Brian has a great video here and almost effortlessly points to the urgency we Catholics have to put our whole house in order. For a man with both feet firmly planted on the Novus Ordo side of the mutual enrichment cause, he moves freely in a space which seeks God and His Kingdom through right worship above all else. I highly recommend this video.
For a man with both feet firmly planted on the Vetus Ordo side of the mutual enrichment cause and appealing for a 1962 or earlier reset as the only way forward toward a genuine organic development in matters liturgical, I was struck by the reading in today's office from St. Ambrose's Commentary on the Psalms:
I shall sing in spirit, and with understanding
What is more pleasing than a psalm? David expresses it well: Praise the Lord, for a song of praise is good: let there be praise of our God with gladness and grace.

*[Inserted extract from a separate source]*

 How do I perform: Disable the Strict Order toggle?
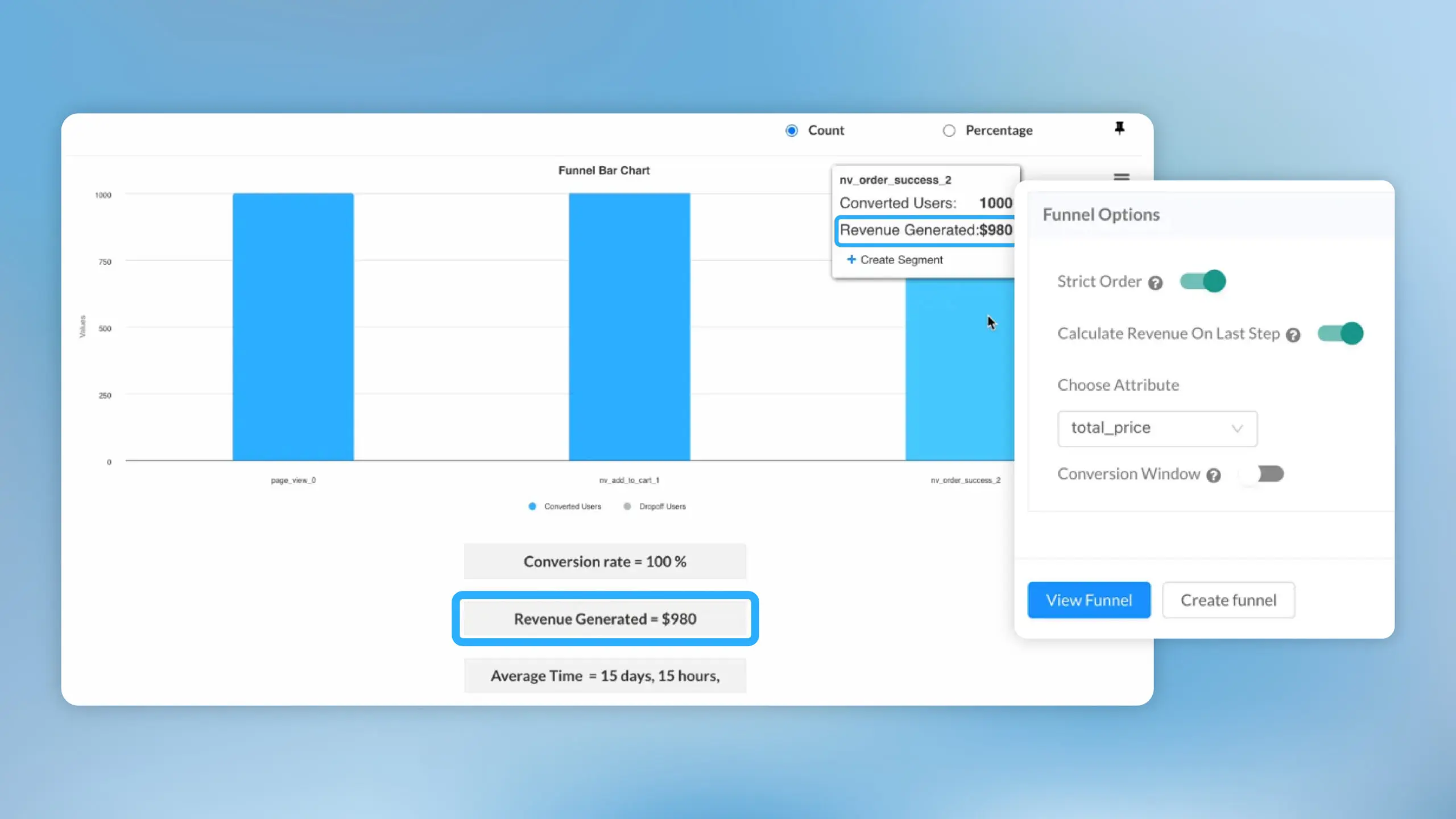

Yes, a psalm is a blessing on the lips of the people, a hymn in praise of God, the assembly’s homage, a general acclamation, a word that speaks for all, the voice of the Church, a confession of faith in song. It is the voice of complete assent, the joy of freedom, a cry of happiness, the echo of gladness. It soothes the temper, distracts from care, lightens the burden of sorrow. It is a source of security at night, a lesson in wisdom by day. It is a shield when we are afraid, a celebration of holiness, a vision of serenity, a promise of peace and harmony. It is like a lyre, evoking harmony from a blend of notes. Day begins to the music of a psalm. Day closes to the echo of a psalm.

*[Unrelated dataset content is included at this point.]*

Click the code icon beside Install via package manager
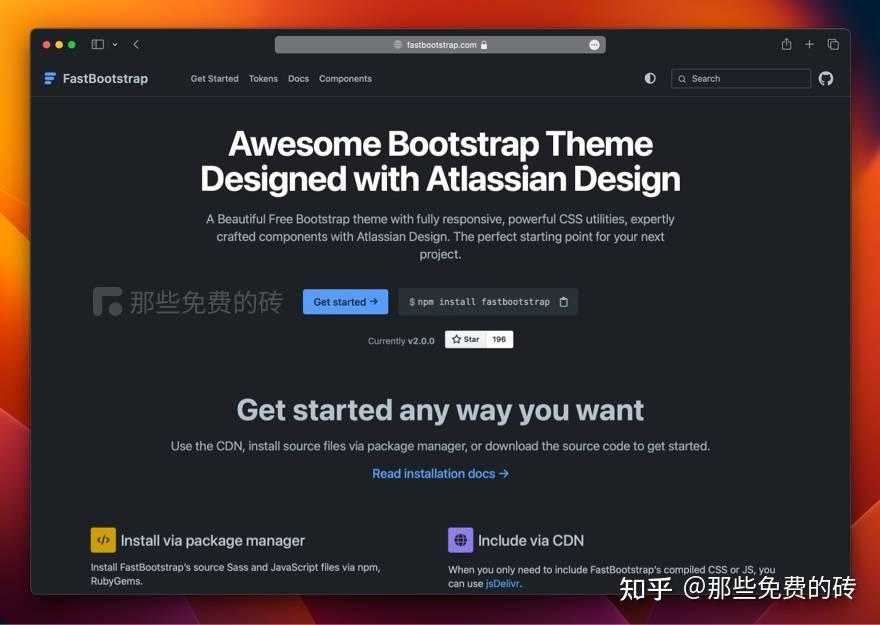 (103, 540)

In a psalm, instruction vies with beauty. We sing for pleasure. We learn for our profit. What experience is not covered by a reading of the psalms? I come across the words: A song for the beloved, and I am aflame with desire for God’s love. I go through God’s revelation in all its beauty, the intimations of resurrection, the gifts of his promise. I learn to avoid sin. I see my mistake in feeling ashamed of repentance for my sins.
What is a psalm but a musical instrument to give expression to all the virtues? The psalmist of old used it, with the aid of the Holy Spirit, to make earth re-echo the music of heaven. He used the dead gut of strings to create harmony from a variety of notes, in order to send up to heaven the song of God’s praise. In doing so he taught us that we must first die to sin, and then create in our lives on earth a harmony through virtuous deeds, if the grace of our devotion is to reach up to the Lord.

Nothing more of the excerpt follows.